**Aufgabe 1:**
Beantworten Sie zum folgenden Text über die Kulturpolitik der SED diese Fragen:
(a) Als Periode welchen Wetters werden die Jahre nach Stalins Tod gerne bezeichnet?
(b) Wo veröffentlichte Stefan Heym seine kritische Kolloquiums-Rede?
(c) Wann wurde Frans Buyens das Projekt für einen Dokumentarfilm über das Leben der Menschen in der DDR angetragen?

Einleitung
Eine der beliebtesten Metaphern zur Kultur des "Kalten Krieges" ist das Wetter. So werden die Jahre nach Stalins Tod beispielsweise gerne als Periode des "Tauwetters" bezeichnet, da den Kunstschaffenden in der Sowjetunion und in anderen Staaten des Ostblocks vergleichsweise große Freiräume eingeräumt wurden. Andere Jahre, die von stärkeren Restriktionen geprägt waren, gelten hingegen als kulturpolitische "Eiszeiten".
Überträgt man die Metapher auf die DDR, dann war die Kulturpolitik der SED in etwa so beständig wie das englische Wetter. Gelegentlich schien für die Künstler in der DDR zwar die Sonne, doch zumeist zogen schnell wieder dunkle Wolken auf. Stürmische Winde wechselten die Richtung, regelmäßig gab es krachende Gewitter, welche die aufgeladene Spannung entluden und einen tristen Nieselregen nach sich zogen. Dieser Wechsel von kurzzeitigen "Hochs" und langanhaltenden "Tiefs" hat sich als tragfähiges Paradigma für die wissenschaftliche Auseinandersetzung mit der SED-Kulturpolitik etabliert.
Künstlerische Aufbruchstimmung
So entstanden bei der DEFA vermehrt Spielfilme, die sich mit dem individuellen Leben der Menschen in der DDR beschäftigten, darunter "Beschreibung eines Sommers" von Ralf Kirsten.
Doch unabhängig vom machtpolitischen Kalkül der SED entwickelte sich in der ersten Hälfte der 1960er Jahre bei vielen Intellektuellen und Künstlern in der DDR eine Aufbruchstimmung: Getragen von der Aussicht, aktiv an der Gestaltung der Gesellschaft mitwirken zu können, thematisierten sie in Büchern, Filmen und anderen Kunstwerken auch die unübersehbaren Probleme innerhalb der DDR.
Die Grenzen, innerhalb derer sich die Künstler bewegen konnten, blieben auch nach dem Mauerbau vergleichsweise eng. Stefan Heym konnte seine kritische Kolloquiums-Rede beispielsweise nicht in der DDR veröffentlichen - er publizierte sie stattdessen in der Bundesrepublik. Charakteristisch für die kulturpolitische Phase nach dem Mauerbau ist nicht zuletzt, dass gesellschaftskritischere Kunstwerke zwar entstehen konnten, ihre Veröffentlichung jedoch erheblich eingeschränkt oder gar verhindert wurde. Ein prägnantes Beispiel hierfür ist der außergewöhnliche Dokumentarfilm "Deutschland - Endstation Ost", den der Belgier Frans Buyens für die DEFA drehte.
"Deutschland: Endstation Ost"
Frans Buyens wurde im Herbst 1963 das Projekt angetragen, einen Dokumentarfilm über das Leben der Menschen in der DDR zu drehen.

**Aufgeführte Zeilen:**
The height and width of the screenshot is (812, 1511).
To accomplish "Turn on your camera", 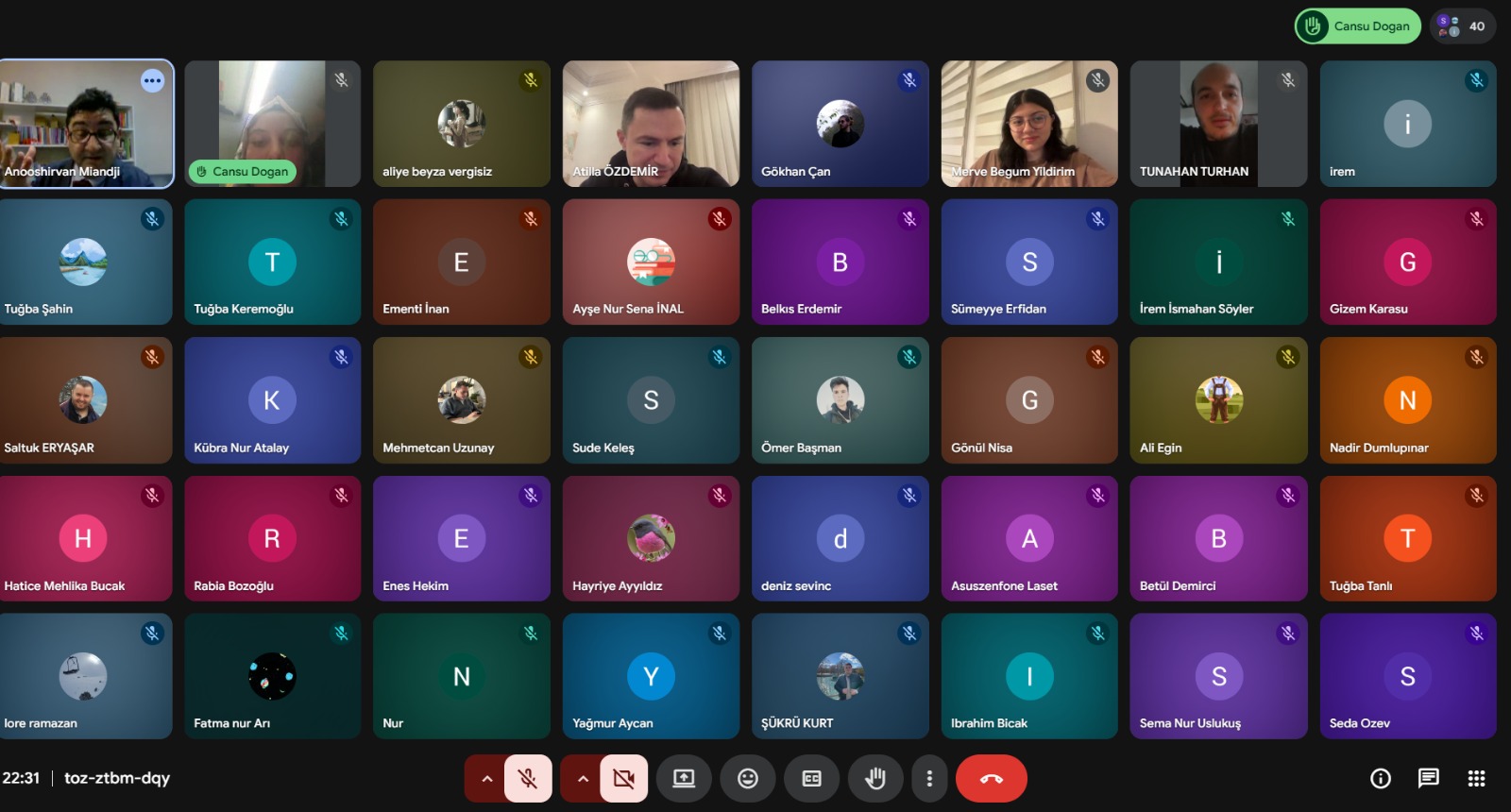I will (x=623, y=778).

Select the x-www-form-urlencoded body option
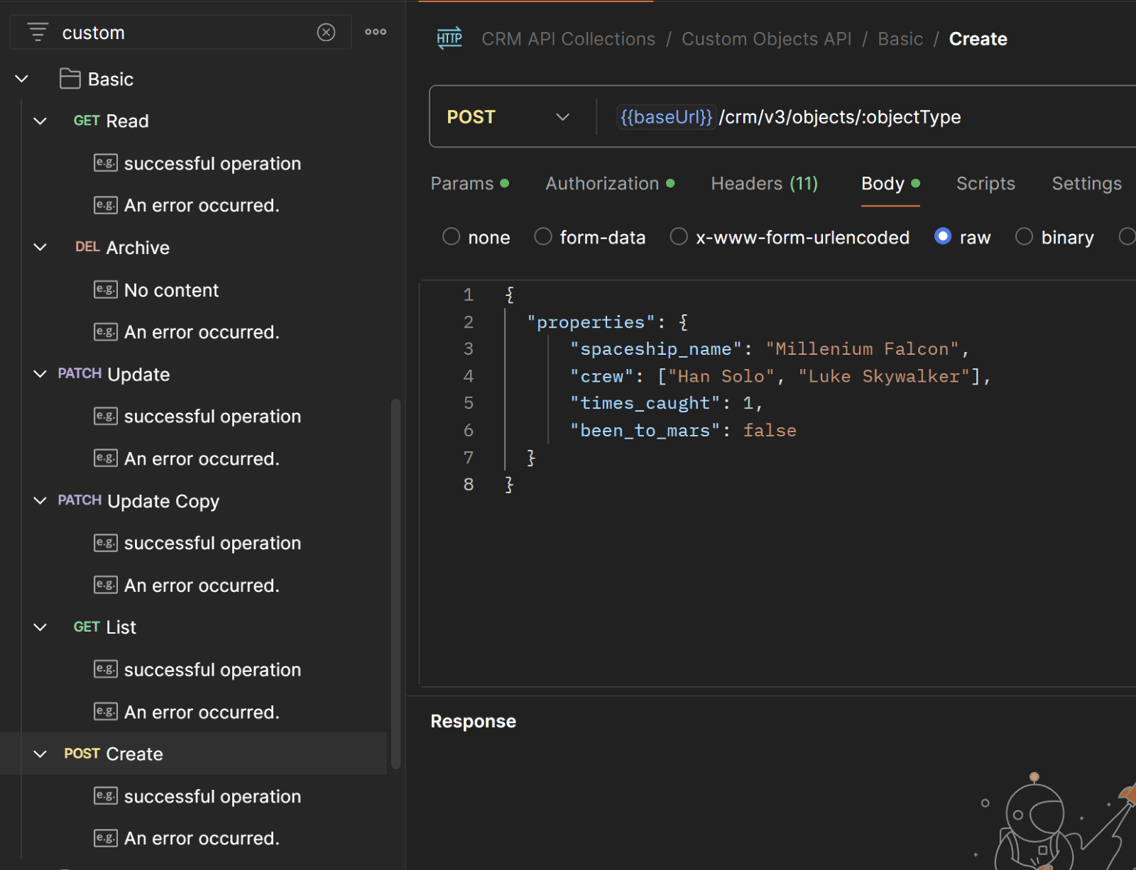(x=678, y=237)
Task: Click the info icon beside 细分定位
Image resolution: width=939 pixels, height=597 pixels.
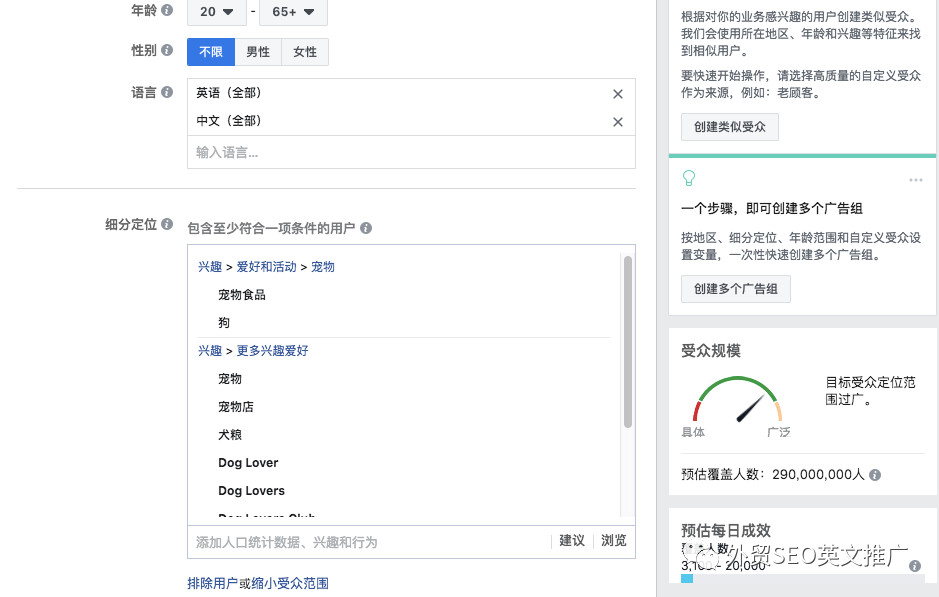Action: click(x=166, y=224)
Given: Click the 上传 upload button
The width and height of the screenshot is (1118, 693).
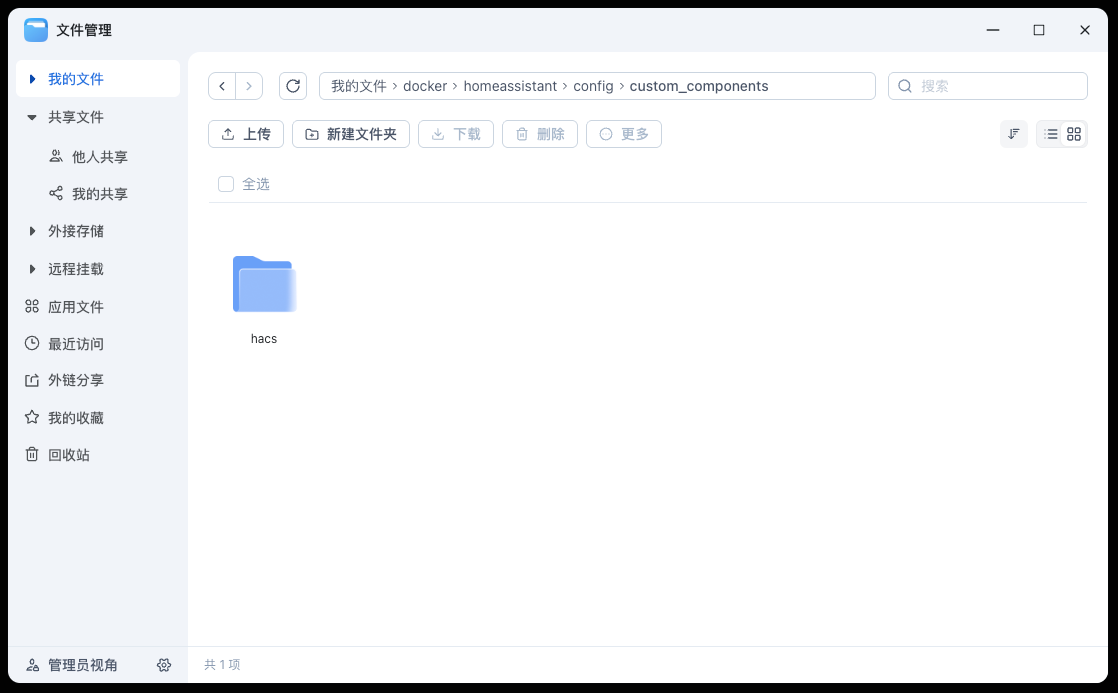Looking at the screenshot, I should pos(245,133).
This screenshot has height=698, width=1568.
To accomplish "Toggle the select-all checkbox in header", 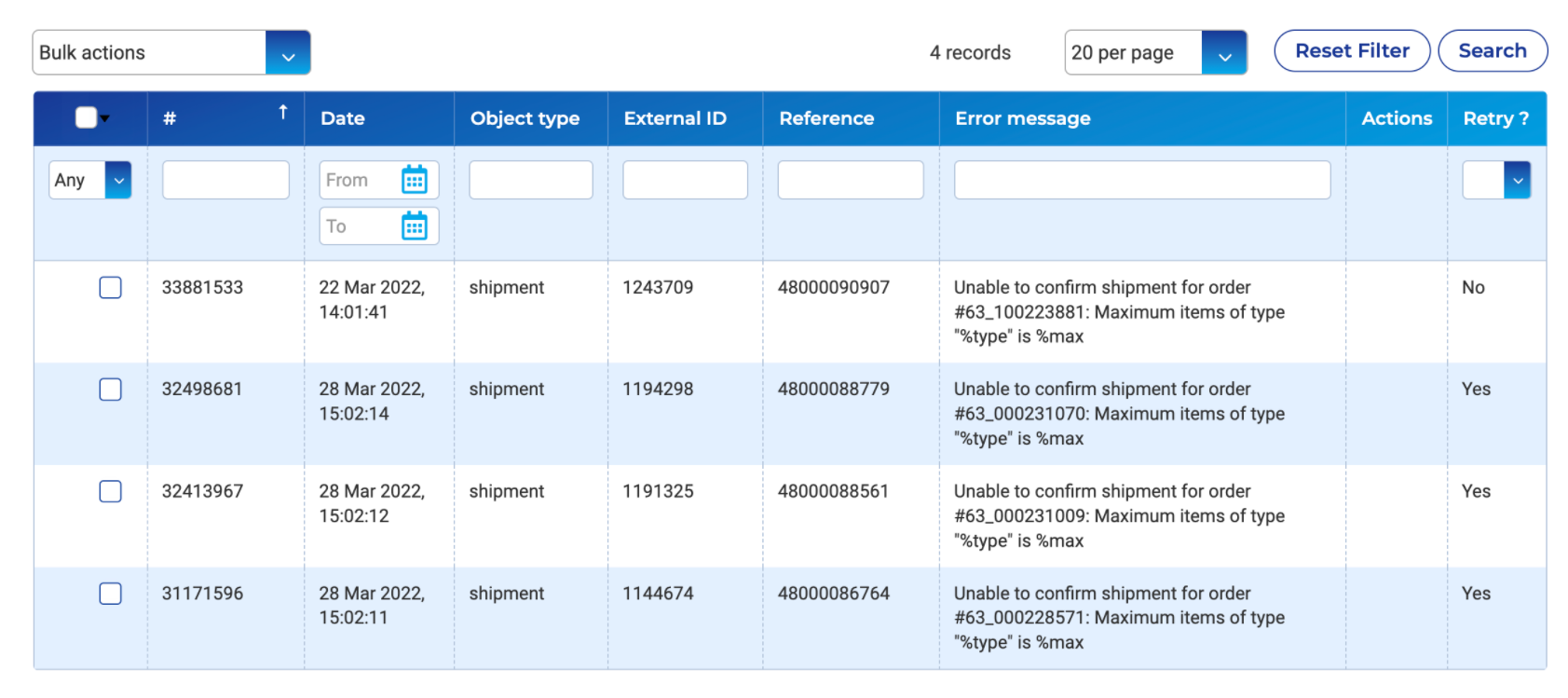I will [x=86, y=117].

**Aufgabe 2:**
Schreiben Sie aus den Zeilen nach dem Text den Abschnitt zwischen der Zeile mit "Select the x-www-form-urlencoded body option" und der Zeile mit "Action: click(x=166, y=224)" unverändert ab, beide Zeilen eingeschlossen. Lassen Sie die Bilder in der Antwort weg.

**Richtige Ausgabe 1:**
(a) Als Periode des "Tauwetters".
(b) In der Bundesrepublik.
(c) Im Herbst 1963.

**Richtige Ausgabe 2:**
Select the x-www-form-urlencoded body option
(x=678, y=237)
Task: Click the info icon beside 细分定位
Image resolution: width=939 pixels, height=597 pixels.
Action: click(x=166, y=224)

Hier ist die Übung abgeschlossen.